Rettungsteam bedroht: Keine Privathaftpflichtdeckung

In der Privathaftpflichtversicherung sind Schäden, die aus der Gefahr des täglichen Lebens resultieren, gedeckt. Der OGH musste entscheiden, ob eine Schädigung durch die Bedrohung eines Rettungsteams in einem seelischen Ausnahmezustand Gefahr des täglichen Lebens ist.

 

 

 

Am 7. 9. 2017, etwa um Mitternacht, erlitt der Vater des damals 16-jährigen Versicherten einen Herzinfarkt. Der Versicherte nahm zu diesem Zeitpunkt an einer etwa 1,5 km entfernten Geburtstagsfeier teil. Nach Verständigung durch seine Mutter lief der (mäßig alkoholisierte) Versicherte sofort nach Hause. Auf dem Weg in den zweiten Stock des Hauses nahm er ein im Eingangsbereich liegendes Taschenmesser mit in den 2. Stock, wo er den Vater am Boden liegen sah. Das Rettungsteam, bestehend aus einer Ärztin, zwei Sanitätern, einer Pflegerin und der Geschädigten, war mit der Reanimation des Vaters beschäftigt. In der Folge „flippte“ der Versicherte völlig aus. Er spielte mit dem ausgeklappten Messer herum und drohte die Mitglieder des Rettungsteams umzubringen, wenn sein Vater sterben würde.

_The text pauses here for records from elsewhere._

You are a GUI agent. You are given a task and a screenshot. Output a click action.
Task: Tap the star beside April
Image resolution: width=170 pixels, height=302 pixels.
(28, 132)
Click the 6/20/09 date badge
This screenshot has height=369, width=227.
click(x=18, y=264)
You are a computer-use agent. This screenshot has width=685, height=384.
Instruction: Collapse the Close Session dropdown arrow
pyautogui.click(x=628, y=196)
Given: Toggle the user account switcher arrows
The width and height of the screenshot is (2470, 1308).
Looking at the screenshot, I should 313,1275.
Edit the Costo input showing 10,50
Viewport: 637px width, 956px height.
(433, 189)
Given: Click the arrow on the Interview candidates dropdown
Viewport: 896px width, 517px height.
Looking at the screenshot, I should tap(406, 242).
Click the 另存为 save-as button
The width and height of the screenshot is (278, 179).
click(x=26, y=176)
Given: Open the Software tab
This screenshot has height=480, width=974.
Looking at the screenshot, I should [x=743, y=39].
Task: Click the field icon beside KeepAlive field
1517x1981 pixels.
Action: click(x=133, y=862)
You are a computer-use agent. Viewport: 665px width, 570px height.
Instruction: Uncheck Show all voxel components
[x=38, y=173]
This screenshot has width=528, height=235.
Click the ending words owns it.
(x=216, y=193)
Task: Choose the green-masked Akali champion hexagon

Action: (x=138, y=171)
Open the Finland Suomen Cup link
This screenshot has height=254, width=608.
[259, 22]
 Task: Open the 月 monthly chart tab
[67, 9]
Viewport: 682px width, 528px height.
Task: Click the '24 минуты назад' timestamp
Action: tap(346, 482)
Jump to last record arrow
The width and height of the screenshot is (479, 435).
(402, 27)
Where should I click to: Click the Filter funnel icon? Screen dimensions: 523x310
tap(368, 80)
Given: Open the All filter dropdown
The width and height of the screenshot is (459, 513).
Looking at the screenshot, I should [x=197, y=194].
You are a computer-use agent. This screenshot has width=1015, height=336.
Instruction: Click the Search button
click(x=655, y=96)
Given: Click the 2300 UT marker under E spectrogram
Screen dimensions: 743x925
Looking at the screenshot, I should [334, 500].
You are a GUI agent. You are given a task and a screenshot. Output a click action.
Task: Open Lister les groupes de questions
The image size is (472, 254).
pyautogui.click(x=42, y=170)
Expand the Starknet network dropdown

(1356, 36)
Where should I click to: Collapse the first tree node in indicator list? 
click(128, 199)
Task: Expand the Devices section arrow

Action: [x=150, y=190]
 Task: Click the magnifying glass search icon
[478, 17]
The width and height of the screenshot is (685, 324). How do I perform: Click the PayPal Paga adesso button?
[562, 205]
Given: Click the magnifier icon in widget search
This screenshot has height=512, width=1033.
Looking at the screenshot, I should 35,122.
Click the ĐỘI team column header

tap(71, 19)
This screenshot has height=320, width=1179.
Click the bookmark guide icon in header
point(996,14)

Der Versicherte hatte subjektiv das Gefühl, dass sich das Rettungsteam nicht ausreichend um seinen Vater kümmern würde, was aber nicht den Tatsachen entsprach. Der Versicherte befand sich zum Zeitpunkt dieses Vorfalls aufgrund einer schweren akuten Belastungsreaktion in einem seelischen Ausnahmezustand, wodurch es ihm nicht mehr möglich war, in dieser Situation adäquat und zielgerichtet zu handeln und das Unrecht seiner Tat einzusehen. Die Geschädigte erlitt infolge des Verhaltens des Versicherten eine posttraumatische Belastungsstörung mit Krankheitswert.

 

Der OGH verneinte hier das Vorliegen einer Gefahr des täglichen Lebens und somit die Deckungspflicht des Haftpflichtversicherers. Das Berufungsgericht hat die Deckungspflicht u.a. mit Verweis auf die Entscheidung OGH 7 Ob 145/17z, wonach eine infolge psychischer Erkrankung erfolgte Messerattacke keine solche vom gedeckten Risiko umfasste Gefahr des täglichen Lebens ist, in die ein Durchschnittsmensch im normalen Lebensverlauf üblicherweise gerät, nach Ansicht des OGH vertretbar verneint.

 

Auch weitere jüngere Entscheidungen des OGH gehen in diese Richtung:

 

Bedrohung mit einer Axt: Läuft der Versicherungsnehmer im Zuge einer verbalen Auseinandersetzung mit einer hocherhobenen Axt auf zwei Spaziergänger zu, lässt die Axt erst fallen, als er nur mehr etwa zwei bis drei Meter von den Spaziergängern entfernt ist, drängt dann jedoch einen der Spaziergänger mit seinem Oberkörper immer weiter nach hinten und bedroht ihn dabei mit dem Umbringen, liegt keine Gefahr des täglichen Lebens vor.

 

Messerattacke: Eine infolge psychischer Erkrankung erfolgte Messerattacke ist keine Gefahr des täglichen Lebens.

 

Schaffung einer gefährlichen Situation: Das bewusste Schaffen einer Situation, die eine Brandgefahr oder Explosionsgefahr mit sich bringt, aus bloßem Mutwillen gehört bei Erwachsenen nicht zur Gefahr des täglichen Lebens.